__About this task__
This exercise calls for the records to be repeated in full, exactly as written.

__Given records__

>>>

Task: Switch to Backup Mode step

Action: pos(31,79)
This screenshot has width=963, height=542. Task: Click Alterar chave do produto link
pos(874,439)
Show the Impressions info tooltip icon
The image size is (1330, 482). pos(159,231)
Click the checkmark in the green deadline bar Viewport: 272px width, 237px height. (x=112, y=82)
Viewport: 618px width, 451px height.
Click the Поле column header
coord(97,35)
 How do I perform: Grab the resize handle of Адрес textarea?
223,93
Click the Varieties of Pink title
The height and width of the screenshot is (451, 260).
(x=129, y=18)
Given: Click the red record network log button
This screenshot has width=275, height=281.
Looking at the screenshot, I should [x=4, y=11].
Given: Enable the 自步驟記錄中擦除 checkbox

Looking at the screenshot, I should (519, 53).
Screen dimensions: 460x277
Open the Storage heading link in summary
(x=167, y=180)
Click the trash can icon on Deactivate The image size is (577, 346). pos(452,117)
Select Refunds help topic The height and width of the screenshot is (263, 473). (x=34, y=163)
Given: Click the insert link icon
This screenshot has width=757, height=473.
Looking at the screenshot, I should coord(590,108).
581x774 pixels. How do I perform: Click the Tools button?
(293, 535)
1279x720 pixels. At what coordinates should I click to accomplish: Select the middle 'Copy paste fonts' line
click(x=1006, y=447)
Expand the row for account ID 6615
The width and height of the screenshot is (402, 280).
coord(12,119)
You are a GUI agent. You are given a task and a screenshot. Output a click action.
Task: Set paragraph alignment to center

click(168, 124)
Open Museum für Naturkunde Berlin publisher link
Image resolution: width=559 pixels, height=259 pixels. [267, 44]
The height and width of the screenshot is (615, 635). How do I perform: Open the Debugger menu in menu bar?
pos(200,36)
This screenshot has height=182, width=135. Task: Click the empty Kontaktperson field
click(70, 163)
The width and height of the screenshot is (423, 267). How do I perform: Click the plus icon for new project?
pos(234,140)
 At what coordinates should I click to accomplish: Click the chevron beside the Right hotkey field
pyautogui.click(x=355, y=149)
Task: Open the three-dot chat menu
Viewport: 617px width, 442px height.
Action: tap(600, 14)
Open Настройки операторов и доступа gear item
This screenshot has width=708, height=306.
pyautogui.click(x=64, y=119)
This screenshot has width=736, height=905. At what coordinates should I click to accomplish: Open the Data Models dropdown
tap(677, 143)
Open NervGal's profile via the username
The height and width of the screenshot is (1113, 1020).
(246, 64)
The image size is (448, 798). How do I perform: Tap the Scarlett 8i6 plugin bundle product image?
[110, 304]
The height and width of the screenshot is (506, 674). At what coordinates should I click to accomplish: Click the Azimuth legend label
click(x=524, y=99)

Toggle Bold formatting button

<<<

__Exercise response__
Task: Switch to Backup Mode step

Action: pos(31,79)
This screenshot has width=963, height=542. Task: Click Alterar chave do produto link
pos(874,439)
Show the Impressions info tooltip icon
The image size is (1330, 482). pos(159,231)
Click the checkmark in the green deadline bar Viewport: 272px width, 237px height. (x=112, y=82)
Viewport: 618px width, 451px height.
Click the Поле column header
coord(97,35)
 How do I perform: Grab the resize handle of Адрес textarea?
223,93
Click the Varieties of Pink title
The height and width of the screenshot is (451, 260).
(x=129, y=18)
Given: Click the red record network log button
This screenshot has width=275, height=281.
Looking at the screenshot, I should [x=4, y=11].
Given: Enable the 自步驟記錄中擦除 checkbox

Looking at the screenshot, I should (519, 53).
Screen dimensions: 460x277
Open the Storage heading link in summary
(x=167, y=180)
Click the trash can icon on Deactivate The image size is (577, 346). pos(452,117)
Select Refunds help topic The height and width of the screenshot is (263, 473). (x=34, y=163)
Given: Click the insert link icon
This screenshot has width=757, height=473.
Looking at the screenshot, I should coord(590,108).
581x774 pixels. How do I perform: Click the Tools button?
(293, 535)
1279x720 pixels. At what coordinates should I click to accomplish: Select the middle 'Copy paste fonts' line
click(x=1006, y=447)
Expand the row for account ID 6615
The width and height of the screenshot is (402, 280).
coord(12,119)
You are a GUI agent. You are given a task and a screenshot. Output a click action.
Task: Set paragraph alignment to center

click(168, 124)
Open Museum für Naturkunde Berlin publisher link
Image resolution: width=559 pixels, height=259 pixels. [267, 44]
The height and width of the screenshot is (615, 635). How do I perform: Open the Debugger menu in menu bar?
pos(200,36)
This screenshot has height=182, width=135. Task: Click the empty Kontaktperson field
click(70, 163)
The width and height of the screenshot is (423, 267). How do I perform: Click the plus icon for new project?
pos(234,140)
 At what coordinates should I click to accomplish: Click the chevron beside the Right hotkey field
pyautogui.click(x=355, y=149)
Task: Open the three-dot chat menu
Viewport: 617px width, 442px height.
Action: tap(600, 14)
Open Настройки операторов и доступа gear item
This screenshot has width=708, height=306.
pyautogui.click(x=64, y=119)
This screenshot has width=736, height=905. At what coordinates should I click to accomplish: Open the Data Models dropdown
tap(677, 143)
Open NervGal's profile via the username
The height and width of the screenshot is (1113, 1020).
(246, 64)
The image size is (448, 798). How do I perform: Tap the Scarlett 8i6 plugin bundle product image?
[110, 304]
The height and width of the screenshot is (506, 674). At what coordinates should I click to accomplish: Click the Azimuth legend label
click(x=524, y=99)

Toggle Bold formatting button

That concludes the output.